»»

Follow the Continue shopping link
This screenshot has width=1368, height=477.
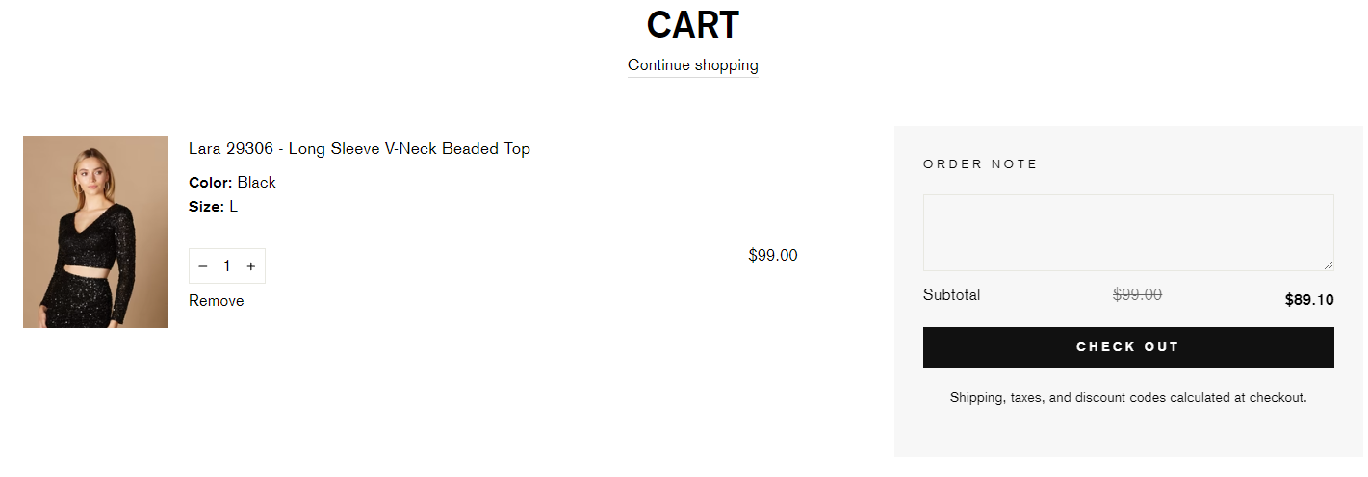pos(693,65)
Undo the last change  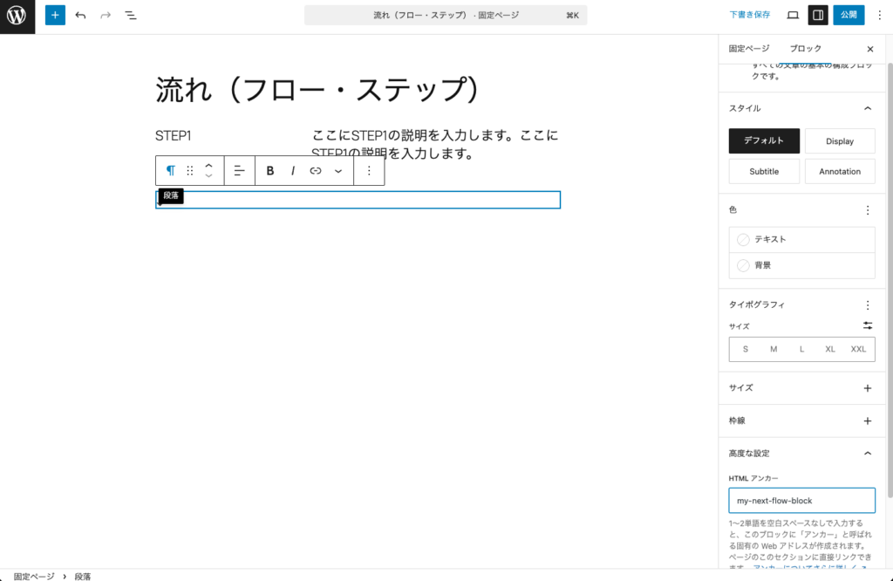click(79, 15)
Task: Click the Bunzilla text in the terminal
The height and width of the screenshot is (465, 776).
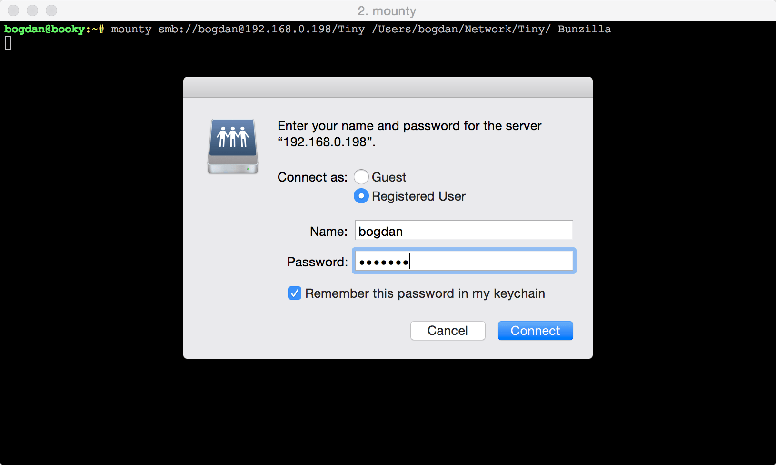Action: coord(584,29)
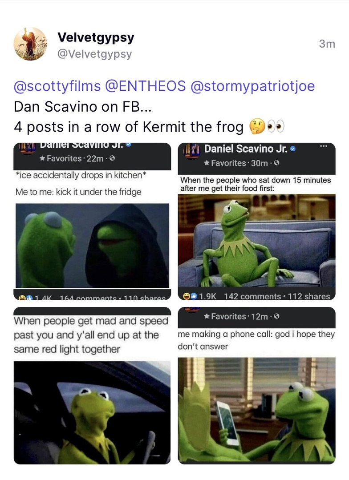This screenshot has height=480, width=349.
Task: Click the eyes emoji in post text
Action: (276, 127)
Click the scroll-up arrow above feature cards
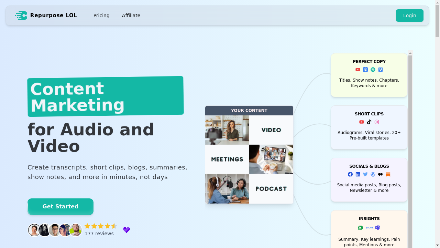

««

# Assignment:
Everything from the line with "Task: Click the Bunzilla text in the terminal" through the last line above should be reproduced exactly, both ends included; pictures must be omitted.

# Task solution:
Task: Click the Bunzilla text in the terminal
The height and width of the screenshot is (465, 776).
Action: coord(584,29)
This screenshot has height=480, width=349.
Task: Click the eyes emoji in post text
Action: (276, 127)
Click the scroll-up arrow above feature cards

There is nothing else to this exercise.